Ilustrasi oleh Vellencia Chandra, Art Calls Indonesia | Copyright: Venllencia Chandra/Art Calls Indonesia
Oouh, Baby, Baby, it’s a wild world. Engga juga – kebetulan, it’s a nepotistic world. Parvenu, Protège, Patron – semua istilah itu mendeskripsikan suatu budaya tertentu, yakni kultur nepotisme; penyakit yang menghantam (secara patetis) kemakmuran di tanah air.
Orang Indonesia cenderung menggemari manusia-manusia berkelas dan sosok-sosok populer. Hanya saja, hal yang kita-kita, orang biasa, kerap lupakan: Banyak dari orang-orang lebih beruntung itu bisa berada di posisi tersebut berkat nepotisme. Baik di ranah politik, kewiraswastaan, maupun hiburan dan budaya – nepotisme adalah hal lumrah. Saatnya kita mempertanyakan: Gara-gara ulah siapa sih kita menanggap nepotisme sebagai hal normal?
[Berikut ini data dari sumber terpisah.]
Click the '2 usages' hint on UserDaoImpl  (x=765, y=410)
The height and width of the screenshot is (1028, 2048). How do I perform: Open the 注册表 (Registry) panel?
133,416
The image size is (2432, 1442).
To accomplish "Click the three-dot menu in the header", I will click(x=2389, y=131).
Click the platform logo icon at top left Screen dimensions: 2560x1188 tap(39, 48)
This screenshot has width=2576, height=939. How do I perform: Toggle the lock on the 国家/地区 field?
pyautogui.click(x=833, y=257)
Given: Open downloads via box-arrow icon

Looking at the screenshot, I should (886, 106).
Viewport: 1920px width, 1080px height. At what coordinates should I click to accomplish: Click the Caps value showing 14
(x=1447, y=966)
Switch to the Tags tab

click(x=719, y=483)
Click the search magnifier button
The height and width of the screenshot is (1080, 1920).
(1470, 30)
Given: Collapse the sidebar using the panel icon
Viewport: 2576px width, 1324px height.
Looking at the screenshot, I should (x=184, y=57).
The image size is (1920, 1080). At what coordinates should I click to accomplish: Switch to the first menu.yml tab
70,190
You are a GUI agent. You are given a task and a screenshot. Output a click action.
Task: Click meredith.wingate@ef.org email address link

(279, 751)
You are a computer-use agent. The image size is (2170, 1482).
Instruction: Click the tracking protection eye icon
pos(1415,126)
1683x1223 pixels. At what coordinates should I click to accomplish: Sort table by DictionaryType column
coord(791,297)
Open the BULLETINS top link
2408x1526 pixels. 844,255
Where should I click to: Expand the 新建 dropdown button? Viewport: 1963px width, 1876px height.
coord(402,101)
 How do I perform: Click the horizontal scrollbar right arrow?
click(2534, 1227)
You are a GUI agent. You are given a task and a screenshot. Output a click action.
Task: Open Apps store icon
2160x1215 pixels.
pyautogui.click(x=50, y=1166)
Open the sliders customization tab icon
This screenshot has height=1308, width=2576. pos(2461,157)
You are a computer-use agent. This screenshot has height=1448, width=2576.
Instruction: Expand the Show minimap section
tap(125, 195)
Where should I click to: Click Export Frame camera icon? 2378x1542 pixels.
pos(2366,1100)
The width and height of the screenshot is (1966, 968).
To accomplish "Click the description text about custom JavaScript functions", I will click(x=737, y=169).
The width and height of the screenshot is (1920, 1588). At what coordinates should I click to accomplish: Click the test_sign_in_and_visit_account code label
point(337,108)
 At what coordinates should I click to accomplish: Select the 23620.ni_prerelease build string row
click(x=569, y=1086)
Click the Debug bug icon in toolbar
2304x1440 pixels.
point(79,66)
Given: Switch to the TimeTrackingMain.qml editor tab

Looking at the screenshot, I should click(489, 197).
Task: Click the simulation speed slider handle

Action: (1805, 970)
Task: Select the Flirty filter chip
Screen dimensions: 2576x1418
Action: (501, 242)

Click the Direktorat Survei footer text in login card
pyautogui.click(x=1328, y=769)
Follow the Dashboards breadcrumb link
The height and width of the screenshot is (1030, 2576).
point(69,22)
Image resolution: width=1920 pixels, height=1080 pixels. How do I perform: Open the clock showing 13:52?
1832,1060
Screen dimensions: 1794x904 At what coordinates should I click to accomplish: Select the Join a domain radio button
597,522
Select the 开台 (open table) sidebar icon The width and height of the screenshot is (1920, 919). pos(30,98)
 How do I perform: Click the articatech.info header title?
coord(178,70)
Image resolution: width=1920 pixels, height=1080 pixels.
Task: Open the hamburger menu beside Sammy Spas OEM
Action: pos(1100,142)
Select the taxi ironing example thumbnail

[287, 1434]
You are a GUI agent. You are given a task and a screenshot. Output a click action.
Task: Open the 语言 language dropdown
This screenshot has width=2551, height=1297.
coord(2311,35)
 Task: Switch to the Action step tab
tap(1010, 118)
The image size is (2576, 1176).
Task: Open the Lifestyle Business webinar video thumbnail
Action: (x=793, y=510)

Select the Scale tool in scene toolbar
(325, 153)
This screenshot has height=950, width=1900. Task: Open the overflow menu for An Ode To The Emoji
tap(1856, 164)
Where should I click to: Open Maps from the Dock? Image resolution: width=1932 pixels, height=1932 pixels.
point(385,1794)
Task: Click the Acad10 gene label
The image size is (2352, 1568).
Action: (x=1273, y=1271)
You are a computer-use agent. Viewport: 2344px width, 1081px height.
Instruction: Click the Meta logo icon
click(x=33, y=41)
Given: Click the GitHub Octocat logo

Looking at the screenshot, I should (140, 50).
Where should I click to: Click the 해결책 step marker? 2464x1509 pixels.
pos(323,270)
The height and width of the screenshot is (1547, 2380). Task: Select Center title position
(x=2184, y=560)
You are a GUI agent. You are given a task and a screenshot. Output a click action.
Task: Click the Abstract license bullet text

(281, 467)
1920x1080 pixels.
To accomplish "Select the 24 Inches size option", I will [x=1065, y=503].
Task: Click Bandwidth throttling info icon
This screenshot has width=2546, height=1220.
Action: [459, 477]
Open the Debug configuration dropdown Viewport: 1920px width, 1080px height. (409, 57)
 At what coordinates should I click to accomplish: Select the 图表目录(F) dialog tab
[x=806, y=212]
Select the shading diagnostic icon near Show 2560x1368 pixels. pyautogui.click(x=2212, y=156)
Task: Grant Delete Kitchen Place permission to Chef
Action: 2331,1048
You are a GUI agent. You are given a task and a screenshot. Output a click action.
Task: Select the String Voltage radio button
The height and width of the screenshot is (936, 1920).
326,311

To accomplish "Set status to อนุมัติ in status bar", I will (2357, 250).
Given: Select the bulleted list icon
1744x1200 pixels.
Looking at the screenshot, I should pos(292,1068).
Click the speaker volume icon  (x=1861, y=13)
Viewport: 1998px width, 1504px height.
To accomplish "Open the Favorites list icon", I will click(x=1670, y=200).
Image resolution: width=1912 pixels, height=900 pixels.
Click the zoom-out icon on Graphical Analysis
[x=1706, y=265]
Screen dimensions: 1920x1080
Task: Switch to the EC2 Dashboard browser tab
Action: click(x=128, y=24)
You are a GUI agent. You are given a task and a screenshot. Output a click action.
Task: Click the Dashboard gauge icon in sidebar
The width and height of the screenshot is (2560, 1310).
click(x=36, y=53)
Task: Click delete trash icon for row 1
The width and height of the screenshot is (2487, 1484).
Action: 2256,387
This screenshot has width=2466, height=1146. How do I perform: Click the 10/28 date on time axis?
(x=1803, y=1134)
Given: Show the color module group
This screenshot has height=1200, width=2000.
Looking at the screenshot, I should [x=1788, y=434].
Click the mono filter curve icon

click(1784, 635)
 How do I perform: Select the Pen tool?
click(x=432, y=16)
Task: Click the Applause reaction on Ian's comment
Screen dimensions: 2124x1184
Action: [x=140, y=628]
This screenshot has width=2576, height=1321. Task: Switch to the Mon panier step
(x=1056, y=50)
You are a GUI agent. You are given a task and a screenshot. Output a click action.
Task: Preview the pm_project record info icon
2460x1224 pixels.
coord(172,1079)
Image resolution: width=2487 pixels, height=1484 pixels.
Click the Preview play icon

Selamat datang di rubrik: Oouh, Baby, Baby, It’s A Nepotistic World.
Kelahiran ‘Asli Medan North Sumatra West Side Indonesia’, ia memutuskan untuk merantau ke Jawa Barat – ‘di Bandung aku berjaya’. Selepas masa kuliah, ia pindah ke Jakarta – ‘di Selatan ku berkarya’. Sebagai perantau ia menafkahi diri sendiri, ‘keluar rumah modal do’a dari mama ayah’. ‘I ain’t born with silver spoon, while you were raised in gourmet’.
Basboi mengalamatkan kritik sosial yang ia balut dalam lagu ‘Make Me Proud’ pada anak-anak berada dan sirkel abang-abangan tajir, yang bebas untuk mengejar mimpi kerja di industri kreatif – tanpa harus ambil pusing. ‘Kamu yang paling gaul, yang paling punya akses. – Aku yang dari kampung yang pergi ke Los Angeles.’
Stanza-stanza pamungkas nepotisme itu oleh Basboi menamakan suatu pengalaman dikenal semua orang kreatif yang kurang ‘gaul’ dan tidak ‘punya akses’. Kedua atribut jitu itu tampaknya wajib untuk meroket sebagai orang kreatif di Indonesia.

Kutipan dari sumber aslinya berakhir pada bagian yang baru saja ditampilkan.